Posted to commits@arrow.apache.org by we...@apache.org on 2020/05/05 21:40:38 UTC
[arrow] branch master updated: ARROW-8694: [C++][Parquet] Relax
string size limit when deserializing Thrift messages
This is an automated email from the ASF dual-hosted git repository.
wesm pushed a commit to branch master
in repository https://gitbox.apache.org/repos/asf/arrow.git
The following commit(s) were added to refs/heads/master by this push:
new bc283e3 ARROW-8694: [C++][Parquet] Relax string size limit when deserializing Thrift messages
bc283e3 is described below
commit bc283e33232a382e1f016d57c172c718b06b38ab
Author: Wes McKinney <we...@apache.org>
AuthorDate: Tue May 5 16:40:14 2020 -0500
ARROW-8694: [C++][Parquet] Relax string size limit when deserializing Thrift messages
While it's not an ideal use case for Parquet, the 10MB limit for strings was causing a Thrift deserialization failure due to the large "pandas metadata" JSON blob written with the Schema when there are many columns. A 100MB limit should still catch "memory bombs" caused by nefarious input while allowing pretty wide data frames to be stored successfully
Closes #7103 from wesm/ARROW-8694
Authored-by: Wes McKinney <we...@apache.org>
Signed-off-by: Wes McKinney <we...@apache.org>
---
cpp/src/parquet/thrift_internal.h | 2 +-
python/pyarrow/tests/test_parquet.py | 9 +++++++++
2 files changed, 10 insertions(+), 1 deletion(-)

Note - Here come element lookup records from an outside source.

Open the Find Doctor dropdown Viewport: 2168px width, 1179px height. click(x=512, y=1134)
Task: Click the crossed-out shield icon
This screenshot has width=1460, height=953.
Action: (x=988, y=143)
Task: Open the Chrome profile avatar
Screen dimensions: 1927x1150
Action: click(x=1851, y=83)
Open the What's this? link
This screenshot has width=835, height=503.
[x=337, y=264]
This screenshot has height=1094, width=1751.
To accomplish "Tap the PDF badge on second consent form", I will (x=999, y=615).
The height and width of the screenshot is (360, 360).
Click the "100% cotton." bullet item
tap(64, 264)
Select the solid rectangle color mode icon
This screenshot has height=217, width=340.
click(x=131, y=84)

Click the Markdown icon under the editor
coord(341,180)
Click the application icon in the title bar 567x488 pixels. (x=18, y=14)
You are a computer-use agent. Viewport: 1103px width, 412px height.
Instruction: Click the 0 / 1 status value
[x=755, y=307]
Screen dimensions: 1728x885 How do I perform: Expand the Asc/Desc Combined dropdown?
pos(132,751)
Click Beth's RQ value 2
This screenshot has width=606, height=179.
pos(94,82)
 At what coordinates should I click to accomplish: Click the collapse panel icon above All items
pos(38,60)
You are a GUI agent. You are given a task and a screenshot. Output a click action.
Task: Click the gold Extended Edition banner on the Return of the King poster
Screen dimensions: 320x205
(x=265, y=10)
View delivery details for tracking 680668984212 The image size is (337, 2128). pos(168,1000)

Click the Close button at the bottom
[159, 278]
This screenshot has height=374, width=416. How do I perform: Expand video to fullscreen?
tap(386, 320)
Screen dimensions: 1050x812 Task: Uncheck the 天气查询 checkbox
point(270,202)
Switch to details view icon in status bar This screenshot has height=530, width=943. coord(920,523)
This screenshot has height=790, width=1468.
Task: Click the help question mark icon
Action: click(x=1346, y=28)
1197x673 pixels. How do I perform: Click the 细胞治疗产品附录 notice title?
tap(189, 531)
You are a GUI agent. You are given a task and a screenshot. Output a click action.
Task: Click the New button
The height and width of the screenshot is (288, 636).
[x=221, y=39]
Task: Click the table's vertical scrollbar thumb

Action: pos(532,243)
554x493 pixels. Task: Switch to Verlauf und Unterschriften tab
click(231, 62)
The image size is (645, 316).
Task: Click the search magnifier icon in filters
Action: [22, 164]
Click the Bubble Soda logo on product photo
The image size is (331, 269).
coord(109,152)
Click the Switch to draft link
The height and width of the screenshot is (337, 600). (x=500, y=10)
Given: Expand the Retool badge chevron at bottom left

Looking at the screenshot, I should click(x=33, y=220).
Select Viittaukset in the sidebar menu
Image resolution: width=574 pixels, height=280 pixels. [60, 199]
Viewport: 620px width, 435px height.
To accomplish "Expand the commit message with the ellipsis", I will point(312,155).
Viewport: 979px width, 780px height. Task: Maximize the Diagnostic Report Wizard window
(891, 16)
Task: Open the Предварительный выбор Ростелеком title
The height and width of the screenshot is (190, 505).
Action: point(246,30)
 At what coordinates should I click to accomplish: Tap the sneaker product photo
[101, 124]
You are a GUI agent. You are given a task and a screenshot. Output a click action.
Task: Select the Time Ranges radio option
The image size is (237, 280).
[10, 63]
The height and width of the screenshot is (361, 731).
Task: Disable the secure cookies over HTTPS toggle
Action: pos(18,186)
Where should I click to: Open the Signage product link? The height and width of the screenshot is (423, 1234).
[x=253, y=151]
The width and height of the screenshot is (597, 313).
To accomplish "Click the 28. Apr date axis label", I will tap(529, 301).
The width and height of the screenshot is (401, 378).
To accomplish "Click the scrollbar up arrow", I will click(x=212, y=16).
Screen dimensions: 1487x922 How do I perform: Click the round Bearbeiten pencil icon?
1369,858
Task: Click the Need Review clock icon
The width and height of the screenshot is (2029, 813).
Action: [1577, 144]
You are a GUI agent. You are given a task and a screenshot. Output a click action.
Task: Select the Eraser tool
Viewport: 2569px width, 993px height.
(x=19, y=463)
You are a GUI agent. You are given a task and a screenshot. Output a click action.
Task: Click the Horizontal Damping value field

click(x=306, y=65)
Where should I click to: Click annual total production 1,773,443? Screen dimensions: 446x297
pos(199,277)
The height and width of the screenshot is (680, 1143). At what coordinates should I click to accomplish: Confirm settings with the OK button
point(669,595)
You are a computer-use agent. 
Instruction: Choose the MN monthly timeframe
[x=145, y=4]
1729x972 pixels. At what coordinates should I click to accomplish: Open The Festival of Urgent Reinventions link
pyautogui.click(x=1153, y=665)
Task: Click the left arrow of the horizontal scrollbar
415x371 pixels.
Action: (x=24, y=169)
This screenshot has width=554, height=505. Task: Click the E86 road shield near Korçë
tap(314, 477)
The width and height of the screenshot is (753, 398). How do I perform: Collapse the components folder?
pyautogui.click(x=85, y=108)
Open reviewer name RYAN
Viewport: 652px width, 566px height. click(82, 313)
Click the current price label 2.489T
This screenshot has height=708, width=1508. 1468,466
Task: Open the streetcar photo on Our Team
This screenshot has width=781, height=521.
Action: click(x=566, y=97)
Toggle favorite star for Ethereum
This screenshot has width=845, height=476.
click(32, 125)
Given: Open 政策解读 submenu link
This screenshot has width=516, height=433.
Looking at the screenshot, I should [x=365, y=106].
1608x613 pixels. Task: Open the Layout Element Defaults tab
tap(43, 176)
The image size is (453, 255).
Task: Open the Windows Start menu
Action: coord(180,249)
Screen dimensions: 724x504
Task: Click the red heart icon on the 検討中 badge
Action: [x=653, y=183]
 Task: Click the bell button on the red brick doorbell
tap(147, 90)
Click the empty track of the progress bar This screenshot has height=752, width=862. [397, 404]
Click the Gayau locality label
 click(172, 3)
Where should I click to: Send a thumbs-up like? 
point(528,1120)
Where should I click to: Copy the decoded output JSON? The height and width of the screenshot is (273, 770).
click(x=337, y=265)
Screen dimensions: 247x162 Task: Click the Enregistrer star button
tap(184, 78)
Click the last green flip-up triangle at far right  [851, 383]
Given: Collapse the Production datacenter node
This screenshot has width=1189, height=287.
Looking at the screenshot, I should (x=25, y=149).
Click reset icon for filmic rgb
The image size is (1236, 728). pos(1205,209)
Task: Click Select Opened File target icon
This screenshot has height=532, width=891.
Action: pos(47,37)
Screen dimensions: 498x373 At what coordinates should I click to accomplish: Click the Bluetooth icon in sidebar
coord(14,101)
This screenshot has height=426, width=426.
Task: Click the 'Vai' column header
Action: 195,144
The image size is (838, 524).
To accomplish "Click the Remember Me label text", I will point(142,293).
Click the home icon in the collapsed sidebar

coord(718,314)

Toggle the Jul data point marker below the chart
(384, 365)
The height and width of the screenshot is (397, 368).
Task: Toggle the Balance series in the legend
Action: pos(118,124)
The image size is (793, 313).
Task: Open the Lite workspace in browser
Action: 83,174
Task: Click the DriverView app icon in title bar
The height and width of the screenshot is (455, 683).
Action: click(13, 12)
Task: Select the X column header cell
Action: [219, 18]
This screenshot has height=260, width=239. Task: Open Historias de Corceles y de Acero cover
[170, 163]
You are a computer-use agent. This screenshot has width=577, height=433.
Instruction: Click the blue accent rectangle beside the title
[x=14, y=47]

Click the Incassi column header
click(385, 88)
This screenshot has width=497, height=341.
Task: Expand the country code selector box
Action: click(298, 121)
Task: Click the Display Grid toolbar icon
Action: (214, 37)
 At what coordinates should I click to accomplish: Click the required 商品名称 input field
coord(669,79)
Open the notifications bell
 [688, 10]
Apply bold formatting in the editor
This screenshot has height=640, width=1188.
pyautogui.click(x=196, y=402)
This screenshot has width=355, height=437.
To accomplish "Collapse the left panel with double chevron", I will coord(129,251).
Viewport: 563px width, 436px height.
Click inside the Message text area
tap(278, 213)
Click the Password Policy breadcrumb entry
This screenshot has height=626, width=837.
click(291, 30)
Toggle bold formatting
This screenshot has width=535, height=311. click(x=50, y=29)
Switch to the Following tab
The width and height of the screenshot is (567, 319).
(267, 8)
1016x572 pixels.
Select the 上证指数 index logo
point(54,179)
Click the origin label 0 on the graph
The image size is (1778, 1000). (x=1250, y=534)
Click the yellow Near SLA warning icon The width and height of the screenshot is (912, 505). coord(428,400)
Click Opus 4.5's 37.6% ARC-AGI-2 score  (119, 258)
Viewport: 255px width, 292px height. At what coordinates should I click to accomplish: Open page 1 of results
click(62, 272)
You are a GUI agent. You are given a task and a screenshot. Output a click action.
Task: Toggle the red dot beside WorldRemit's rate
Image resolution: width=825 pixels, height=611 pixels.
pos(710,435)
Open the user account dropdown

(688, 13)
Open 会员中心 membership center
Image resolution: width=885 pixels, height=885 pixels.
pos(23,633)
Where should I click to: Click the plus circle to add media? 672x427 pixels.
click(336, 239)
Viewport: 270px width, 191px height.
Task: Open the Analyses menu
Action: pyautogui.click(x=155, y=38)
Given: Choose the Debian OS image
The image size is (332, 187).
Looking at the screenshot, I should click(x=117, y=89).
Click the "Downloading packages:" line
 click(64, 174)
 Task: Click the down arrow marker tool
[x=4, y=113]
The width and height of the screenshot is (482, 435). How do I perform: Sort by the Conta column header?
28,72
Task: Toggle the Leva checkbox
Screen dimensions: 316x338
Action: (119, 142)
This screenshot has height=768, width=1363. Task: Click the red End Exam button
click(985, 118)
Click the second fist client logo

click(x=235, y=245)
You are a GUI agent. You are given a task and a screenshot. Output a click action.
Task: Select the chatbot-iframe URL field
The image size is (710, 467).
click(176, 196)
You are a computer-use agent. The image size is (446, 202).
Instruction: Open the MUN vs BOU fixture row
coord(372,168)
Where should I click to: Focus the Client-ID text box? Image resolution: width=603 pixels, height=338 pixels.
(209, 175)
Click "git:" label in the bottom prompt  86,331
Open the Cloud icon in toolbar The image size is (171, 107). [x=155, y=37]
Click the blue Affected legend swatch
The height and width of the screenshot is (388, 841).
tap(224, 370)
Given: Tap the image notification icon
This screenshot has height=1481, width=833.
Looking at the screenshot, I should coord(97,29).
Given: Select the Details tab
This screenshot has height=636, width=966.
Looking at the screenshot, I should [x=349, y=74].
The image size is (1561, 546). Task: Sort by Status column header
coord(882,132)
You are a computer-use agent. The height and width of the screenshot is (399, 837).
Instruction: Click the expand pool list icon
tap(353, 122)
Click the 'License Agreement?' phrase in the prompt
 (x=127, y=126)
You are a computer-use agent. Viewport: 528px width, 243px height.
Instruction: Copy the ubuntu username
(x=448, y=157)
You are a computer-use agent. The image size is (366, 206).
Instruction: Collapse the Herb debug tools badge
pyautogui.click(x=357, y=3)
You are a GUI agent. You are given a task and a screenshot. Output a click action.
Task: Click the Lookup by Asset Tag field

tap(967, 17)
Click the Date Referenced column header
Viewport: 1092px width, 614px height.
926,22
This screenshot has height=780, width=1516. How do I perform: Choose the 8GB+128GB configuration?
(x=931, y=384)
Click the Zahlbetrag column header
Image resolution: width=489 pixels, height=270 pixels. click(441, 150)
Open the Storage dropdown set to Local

diff --git a/cpp/src/parquet/thrift_internal.h b/cpp/src/parquet/thrift_internal.h
index 5a988c7..3e823c7 100644
--- a/cpp/src/parquet/thrift_internal.h
+++ b/cpp/src/parquet/thrift_internal.h
@@ -362,7 +362,7 @@ inline void DeserializeThriftUnencryptedMsg(const uint8_t* buf, uint32_t* len,
new ThriftBuffer(const_cast<uint8_t*>(buf), *len));
apache::thrift::protocol::TCompactProtocolFactoryT<ThriftBuffer> tproto_factory;
// Protect against CPU and memory bombs
- tproto_factory.setStringSizeLimit(10 * 1000 * 1000);
+ tproto_factory.setStringSizeLimit(100 * 1000 * 1000);
tproto_factory.setContainerSizeLimit(10 * 1000 * 1000);
shared_ptr<apache::thrift::protocol::TProtocol> tproto = //
tproto_factory.getProtocol(tmem_transport);
diff --git a/python/pyarrow/tests/test_parquet.py b/python/pyarrow/tests/test_parquet.py
index f76496d..31de9fe 100644
--- a/python/pyarrow/tests/test_parquet.py
+++ b/python/pyarrow/tests/test_parquet.py
@@ -3955,6 +3955,15 @@ def test_fastparquet_cross_compatibility(tempdir):
tm.assert_frame_equal(table_fp.to_pandas(), df)
+def test_table_large_metadata():
+ # ARROW-8694
+ my_schema = pa.schema([pa.field('f0', 'double')],
+ metadata={'large': 'x' * 10000000})
+
+ table = pa.table([np.arange(10)], schema=my_schema)
+ _check_roundtrip(table)
+
+
@parametrize_legacy_dataset_skip_buffer
@pytest.mark.parametrize('array_factory', [
lambda: pa.array([0, None] * 10),